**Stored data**

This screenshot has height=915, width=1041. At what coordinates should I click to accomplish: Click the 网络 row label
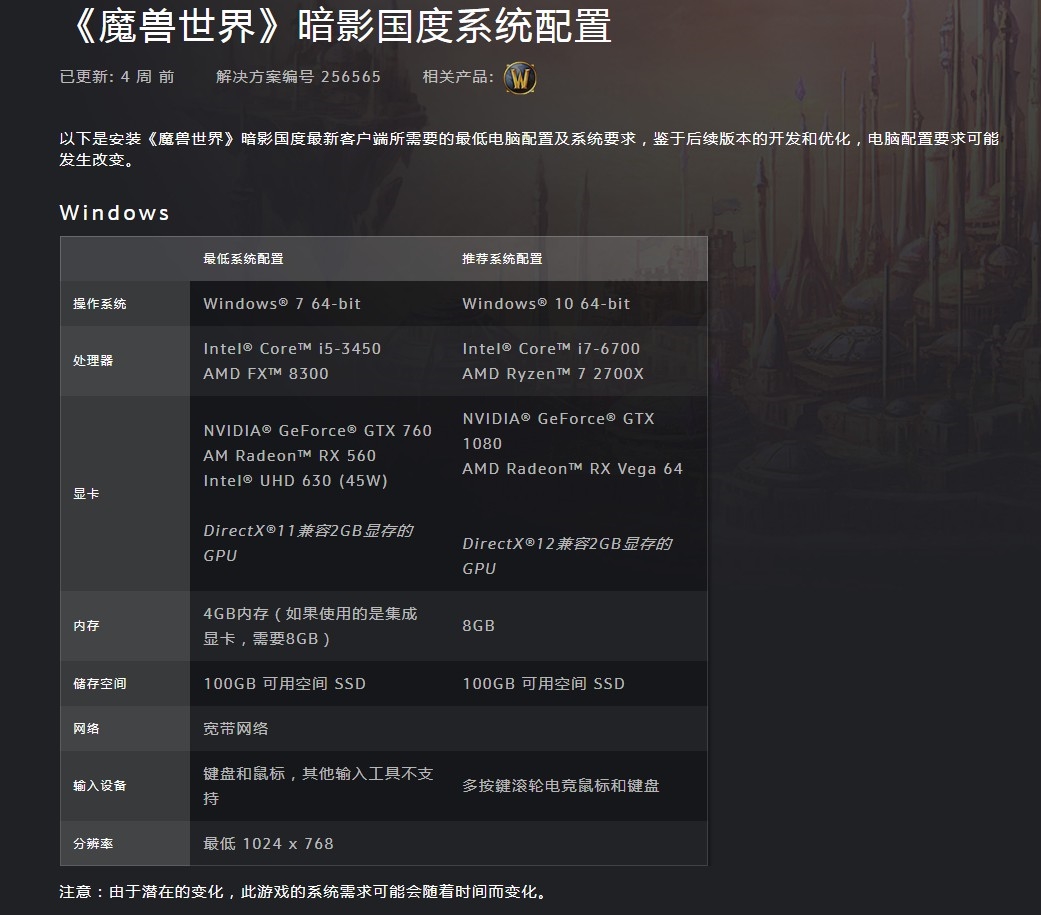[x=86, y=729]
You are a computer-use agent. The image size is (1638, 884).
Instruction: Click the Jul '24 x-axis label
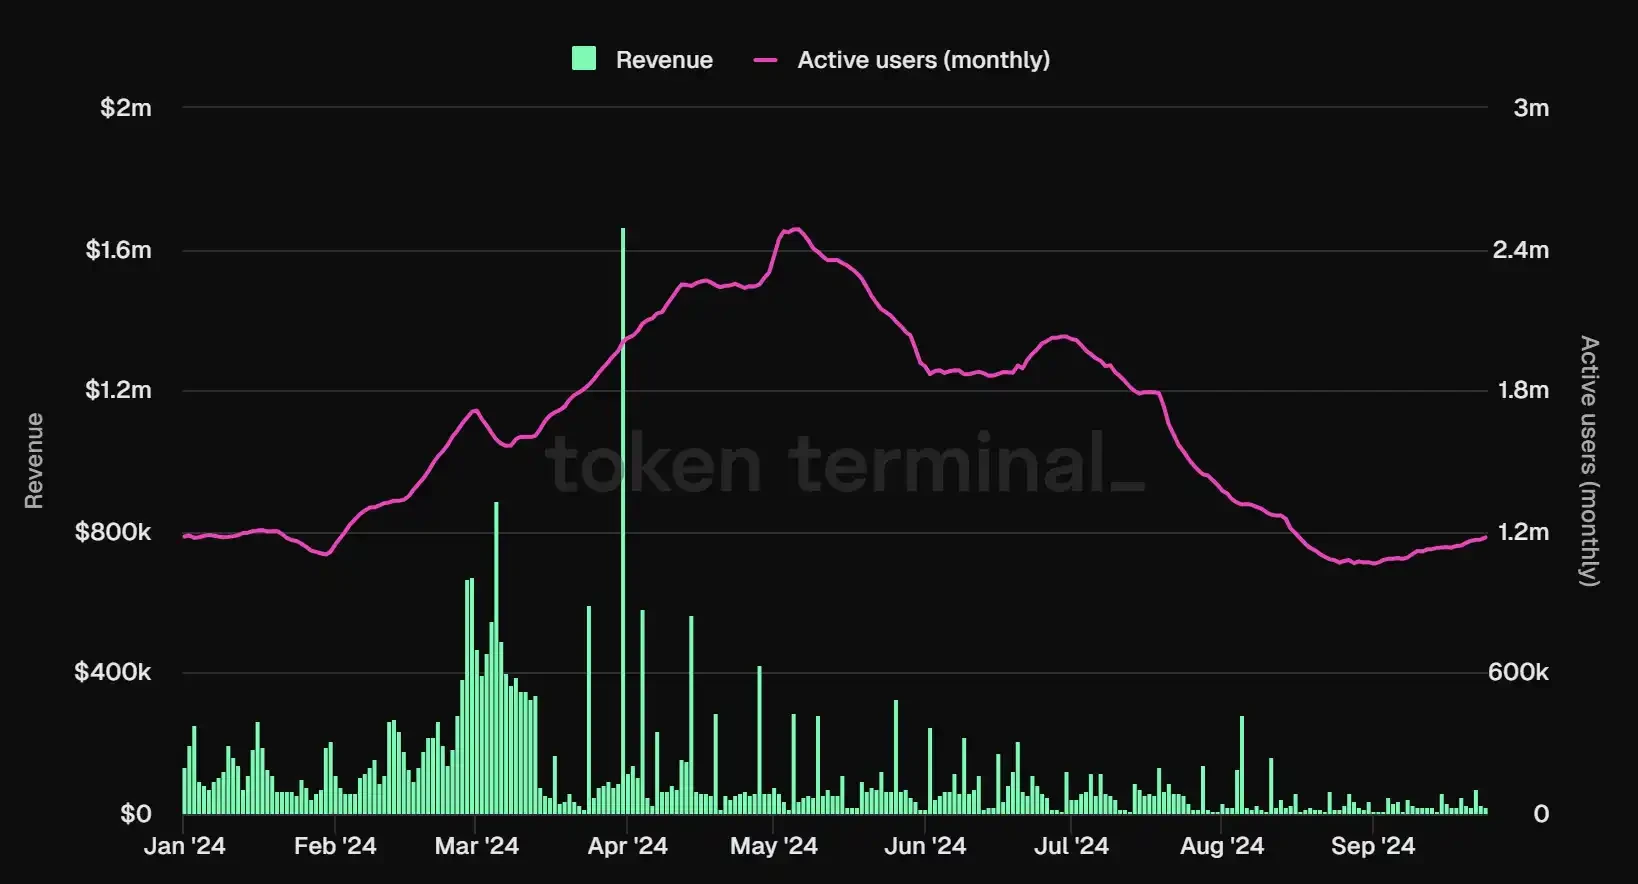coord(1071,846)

**What the task asks**
Output, exactly, all the records above; include no pictures.

**Solution**
This screenshot has height=915, width=1041. At what coordinates should I click to accomplish: Click the 网络 row label
[x=86, y=729]
You are a computer-use agent. The image size is (1638, 884).
Instruction: Click the Jul '24 x-axis label
coord(1071,846)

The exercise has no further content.